A dramaturgia de Beauvois, que não se interessa por religião, mas pelo homem – os cantos gregorianos e cistercienses funcionam na película como o coro na tragédia grega -, é propositalmente ambígua numa série de situações que expõe. Deixa, por exemplo, a impressão de que, diante do caos, os monges teriam agido na cegueira, isto é, negando a existência ante o fascínio da morte. Porque, sabendo eles que os mercadores croatas estavam sendo degolados pelo Grupo Islâmico Armado – GIA -, na vila bem próxima ao mosteiro, apesar de instados pelo governo, recusaram a ajuda do exército para retornar à França.

A propósito, a película se inicia pela citação do Salmo 82: 6-7: Eu declarei: Vós sois deuses, todos vós sois filhos do Altíssimo; contudo, morrereis como um homem qualquer, caireis como qualquer dos príncipes. Numa das cenas mais elucidativas nesse sentido, o irmão Luc (Michael Lonsdale), médico, que havia atendido a um terrorista ferido, gerando revolta na comunidade, emite seu conceito de liberdade, inerente, a seu ver, à morte. Assim, depois de declarar ao irmão Christian (Lambert Wilson), líder da congregação, que está preparado para morrer, ao ser consultado sobre a opção de ficar ou de partir, ele afirma, com um sorriso malicioso: Agora, deixe passar um homem livre!...

É na sequência da última ceia – a mais bela do filme, pontuada pela abertura do Lago dos Cisnes, de Tchaikovsky – que fica evidente, por assim dizer, a sagração da ideia da morte (para não sugerir a do suicídio coletivo), quando os monges erguem suas taças de vinho num brinde que já antecipa a chegada dos terroristas ao mosteiro, seus (benvindos) algozes. Numa demonstração de comunhão espiritual, os religiosos sorriem uns para com os outros e se abraçam como se expressassem a superação de seus problemas existenciais, alguns dos quais expostos ao irmão Christian, que tem para com todos um cuidado paternal.

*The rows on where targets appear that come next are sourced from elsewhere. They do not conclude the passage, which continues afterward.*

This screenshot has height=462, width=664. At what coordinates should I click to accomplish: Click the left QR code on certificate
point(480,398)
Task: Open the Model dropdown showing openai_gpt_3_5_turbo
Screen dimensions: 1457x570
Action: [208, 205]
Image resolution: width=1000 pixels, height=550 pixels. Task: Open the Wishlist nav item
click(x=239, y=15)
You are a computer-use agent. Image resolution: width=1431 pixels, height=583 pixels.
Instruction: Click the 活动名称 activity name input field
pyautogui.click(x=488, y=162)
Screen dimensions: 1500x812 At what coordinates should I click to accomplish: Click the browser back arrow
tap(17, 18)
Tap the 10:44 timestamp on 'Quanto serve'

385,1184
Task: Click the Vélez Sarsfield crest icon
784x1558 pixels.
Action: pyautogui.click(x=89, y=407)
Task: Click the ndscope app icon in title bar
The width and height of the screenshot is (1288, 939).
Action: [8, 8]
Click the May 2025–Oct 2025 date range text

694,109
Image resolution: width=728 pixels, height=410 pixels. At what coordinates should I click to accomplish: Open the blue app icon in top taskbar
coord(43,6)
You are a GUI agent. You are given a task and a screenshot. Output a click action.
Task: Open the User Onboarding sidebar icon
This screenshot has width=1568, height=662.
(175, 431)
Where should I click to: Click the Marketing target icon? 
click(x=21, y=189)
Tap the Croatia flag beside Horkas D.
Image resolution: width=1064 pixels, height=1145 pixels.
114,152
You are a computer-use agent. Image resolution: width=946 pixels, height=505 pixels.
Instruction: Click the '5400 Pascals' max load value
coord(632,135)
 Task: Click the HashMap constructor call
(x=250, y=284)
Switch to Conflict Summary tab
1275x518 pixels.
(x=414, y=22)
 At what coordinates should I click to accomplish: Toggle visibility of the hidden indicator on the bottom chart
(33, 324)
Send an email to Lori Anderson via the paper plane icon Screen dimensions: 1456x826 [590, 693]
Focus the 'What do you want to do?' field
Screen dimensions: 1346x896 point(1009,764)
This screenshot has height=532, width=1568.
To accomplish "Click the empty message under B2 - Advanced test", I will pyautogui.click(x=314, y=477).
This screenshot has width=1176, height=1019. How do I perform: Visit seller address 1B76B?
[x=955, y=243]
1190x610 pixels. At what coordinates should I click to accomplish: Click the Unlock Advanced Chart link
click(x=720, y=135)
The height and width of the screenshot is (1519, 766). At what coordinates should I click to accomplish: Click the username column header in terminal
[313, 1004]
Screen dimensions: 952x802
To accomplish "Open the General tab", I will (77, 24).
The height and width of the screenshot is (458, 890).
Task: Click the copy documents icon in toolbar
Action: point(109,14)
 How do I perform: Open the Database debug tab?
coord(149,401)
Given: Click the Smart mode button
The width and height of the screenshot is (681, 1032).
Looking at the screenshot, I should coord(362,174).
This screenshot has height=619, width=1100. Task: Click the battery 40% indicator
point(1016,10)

A temática da aceitação da morte fora anteriormente abordada por Xavier Beauvois na película Não Esqueça Que Você Vai Morrer (1995), Prêmio do Júri da Mostra Um Certo Olhar do Festival de Cannes, que conta a história de um aidético em sua última viagem à Itália. Para narrar a decisão dos nove monges de Tibhirine de esperar passivamente pela morte premeditada – ou de desistir de rolar a pedra de Sísifo, como diria o argelino Albert Camus -, Beauvois usa, nessa que é a sua quinta película, uma linguagem sóbria, despojada, lírica, em que cada plano ganha um significado próprio, quase independente. Com maestria, ele também registra, por meio de travellings bem planejados, as atividades agrícolas dos monges com a gente da comunidade. A mise-en-scène é rica em detalhes, principalmente no que diz respeito à liturgia dos cantos, como os de Natal.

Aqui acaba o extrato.